APUS Partners with Xindan Intelligence to Open-Source China's First Quadrillion-Level MoE Architecture Large Model
On April 2nd, APUS and its strategic partner, Xindan Intelligence, jointly developed and open-sourced the billion-scale MoE (Mixture of Experts) architecture large model - APUS-xDAN Model 4.0 (MoE), marking a new breakthrough in the field of artificial intelligence in China. This achievement was officially unveiled on GitHub, bringing inclusive and high-quality benefits to the industry.
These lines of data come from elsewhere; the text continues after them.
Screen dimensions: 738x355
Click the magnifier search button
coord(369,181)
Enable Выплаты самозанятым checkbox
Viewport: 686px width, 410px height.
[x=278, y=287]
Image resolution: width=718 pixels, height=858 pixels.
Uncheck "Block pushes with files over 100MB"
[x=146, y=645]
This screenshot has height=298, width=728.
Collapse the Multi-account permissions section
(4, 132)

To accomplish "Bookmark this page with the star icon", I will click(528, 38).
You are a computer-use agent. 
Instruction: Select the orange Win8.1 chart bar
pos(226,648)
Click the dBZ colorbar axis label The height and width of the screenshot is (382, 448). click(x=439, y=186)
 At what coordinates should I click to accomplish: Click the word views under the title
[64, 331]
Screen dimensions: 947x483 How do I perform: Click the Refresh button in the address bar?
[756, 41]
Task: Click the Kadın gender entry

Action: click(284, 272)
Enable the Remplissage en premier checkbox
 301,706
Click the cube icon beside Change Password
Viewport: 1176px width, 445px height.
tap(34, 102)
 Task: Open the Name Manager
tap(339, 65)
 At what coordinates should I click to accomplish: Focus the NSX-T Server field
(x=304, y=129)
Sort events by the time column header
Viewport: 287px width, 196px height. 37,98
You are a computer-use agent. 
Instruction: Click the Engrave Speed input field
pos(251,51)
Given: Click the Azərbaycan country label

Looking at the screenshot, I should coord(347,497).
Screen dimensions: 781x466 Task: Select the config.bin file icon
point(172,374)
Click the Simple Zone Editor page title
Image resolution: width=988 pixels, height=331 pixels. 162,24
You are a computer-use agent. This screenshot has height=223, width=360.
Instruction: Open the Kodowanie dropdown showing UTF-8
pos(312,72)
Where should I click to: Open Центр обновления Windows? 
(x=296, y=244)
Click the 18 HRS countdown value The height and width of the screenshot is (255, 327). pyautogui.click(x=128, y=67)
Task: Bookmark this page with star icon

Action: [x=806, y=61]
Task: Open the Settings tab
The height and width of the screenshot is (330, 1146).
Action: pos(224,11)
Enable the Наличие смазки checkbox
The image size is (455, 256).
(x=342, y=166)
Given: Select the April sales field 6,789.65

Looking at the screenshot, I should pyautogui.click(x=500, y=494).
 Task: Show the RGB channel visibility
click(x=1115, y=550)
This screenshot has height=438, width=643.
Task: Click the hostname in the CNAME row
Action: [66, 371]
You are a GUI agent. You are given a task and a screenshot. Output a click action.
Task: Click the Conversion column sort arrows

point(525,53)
Xindan Intelligence, although a young company, has an impressive founding team, consisting of elites from top academic and engineering institutions such as Tsinghua University, UC Berkeley, Tencent, and Meta. This team not only includes globally renowned open-source AI community developers but also heavyweight members such as senior Tencent Cloud architects. It is worth mentioning that Xindan Intelligence successfully completed a tens of millions angel round of financing in early March this year, jointly invested by APUS and AI industry veteran investor Zhou Hongyang, injecting strong momentum into the company's future development.
The outstanding performance of APUS-xDAN Model 4.0 (MoE) is also remarkable. The model achieved a comprehensive performance of 90% of GPT-4 on low-end chips such as 4090, providing greater value for the application of large-scale model technology in Chinese enterprises and successfully solving the problem of "computational bottleneck". Against the backdrop of the continuous tightening of US export controls on Chinese semiconductors, this achievement undoubtedly opens up new paths for the widespread application of Chinese AI industry in models.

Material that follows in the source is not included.